Article: Tony Allen vows to keep DSU on course, engaged with stakeholders
The article below appears in the Delaware Business Times:
Provost Dr. Tony Allen will assume the presidency of Delaware State University on Jan. 1 following the departure of Wilma Mishoe, who announced Sept. 5 that she will retire after a 40-year career in education.
Allen has a background in the corporate sector as the former head of corporate reputation for Bank of America, where he worked to build the bank’s brand and community presence across customers, academics and other stakeholders. In a pair of September interviews, Allen expressed excitement about the job ahead.
I have always wanted to be a university president, but I never felt compelled to take the traditional route,” Allen said. “While I am a classically trained academic, I always thought that involving myself in other sectors and applying my learnings as a practitioner would be how I could best make a contribution in the public square. Having had experiences in private, private nonprofit and the public sector, I am confident that I took the right route before returning to higher education and pursuing my ultimate goal.”
Allen added that “the critical thing is never to do any job like it is a steppingstone to something else; I’ve seen my last two years as provost as having its major focus being to improve the academic enterprise here. You can have goals, but you have to dig in where you are to get there. As long as we are educating students to solve real-world problems, making good on being Delaware’s State University and continuing to raise the standard of performance, there is no challenge beyond our capacity.”
Allen said the university’s accomplishments in recent years include “raising the profile and import of this institution that has long deserved to take its proper place in higher education in Delaware and around the world. Getting the fourth year of the Inspire Scholarship for Delaware students, becoming the No.1 choice for Dreamers around the world, using our relationship with Apple to go digital, and continuing to hit record enrollment are all evidence of where we are headed.”
Asked to reflect on what it will take to make his first year as president a success, Allen said, “The transition is really about making sure that we have the organization aligned in a way that will continue to grow the organization and the right people are in the right positions to make that happen. If I’ve got that team in place, and functioning, I will have a feeling of personal success. For the university as a whole, we’ll generate those metrics in collaboration between that team and all of our key stakeholders.
Allen said he and his team’s No. 1 priority is “student success and our current strategic plan is robust and focused in that way. Having said that, our plan ends at the end of 2020, so what I really want to do is take the year to engage our stakeholders around the world as to how we take on the next frontier. As we go through that process, I can say with great certainty that I do not want the university to be all things to all people. I want us to pick three to five big ideas and attend a laser-like focus to them. However that materializes, students will be at the center and we won’t lose that sight of that special expertise we have in helping students succeed who have been frozen out of, or poorly served by, the public education system.”

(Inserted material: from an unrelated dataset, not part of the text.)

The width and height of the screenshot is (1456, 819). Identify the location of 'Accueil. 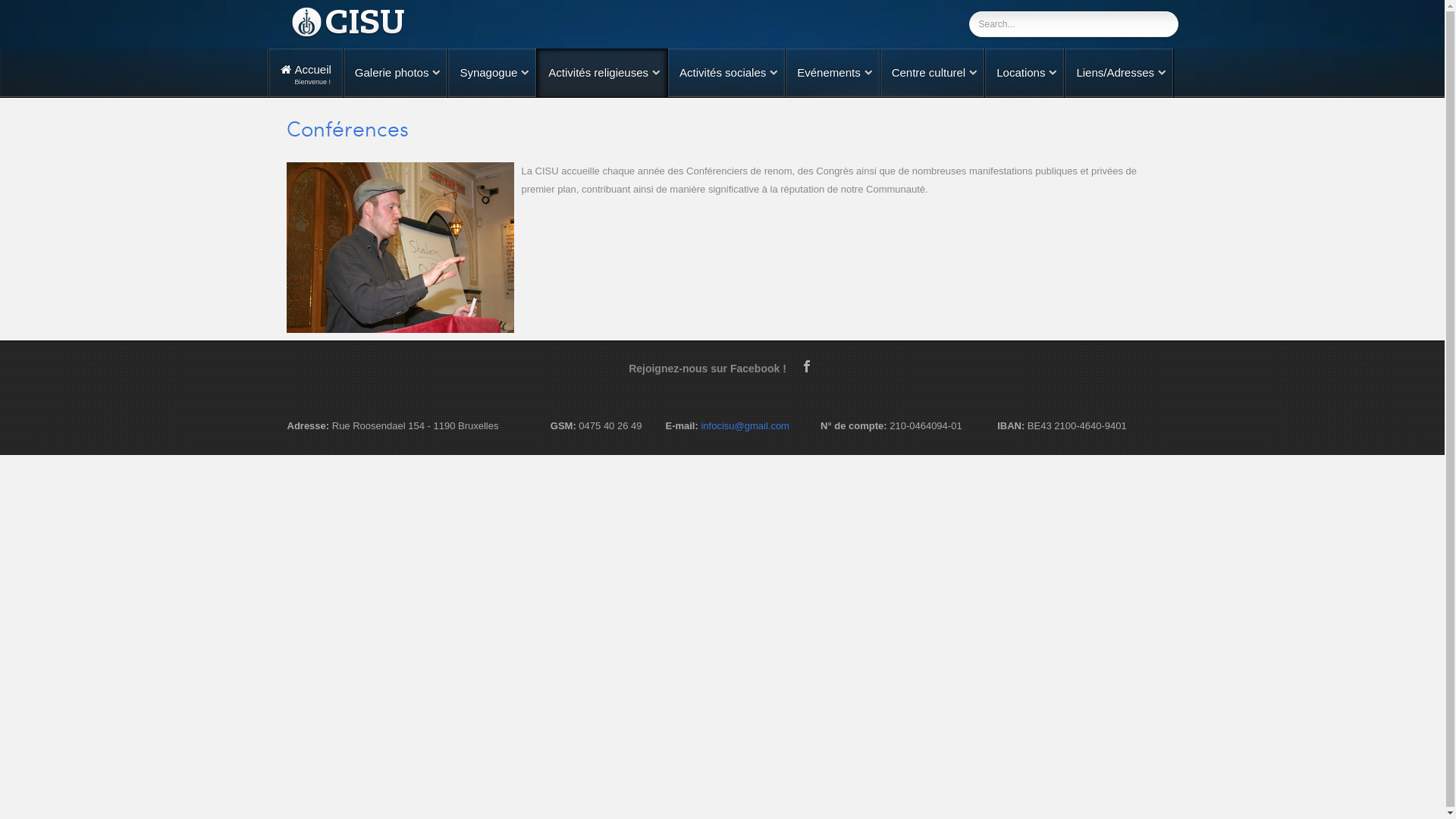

Allen said one of his points of emphasis will be on reducing students’ average time to graduate.
“There are many factors that impact matriculation, particularly when much of your mission is focused on students who have been under-resourced or overlooked in the K-12 public education system,” he said. “We work harder to make sure that this portion of our student body gets the resources they need to be successful. Some of that is making sure that is making sure that they are taking at least 15 credits a semester and ensuring that those credits work them toward graduation in their major. We must make sure that we have resourced them well financially, which takes special effort, but in the end is worth the investment. We also think that tools are important, so we declare our intent to be a fully digital campus and have worked a deal with Apple where every incoming freshman receives an iPad or MacBook Pro. Our faculty have them too, so ensuring that we can meet our students where they are with tools they know and use every day is also very important.”
While many in the community point to the University of Delaware as the most visible educational brand in the state, Allen says DSU won’t overcome that perception by trying to compare itself to UD.
“They are not our competitor,” he said. “Our clarion call is to be the most, diverse contemporary HBCU in America, which simply means if you believe in access to comprehensive higher education for ALL, there is no better value than Delaware State University.”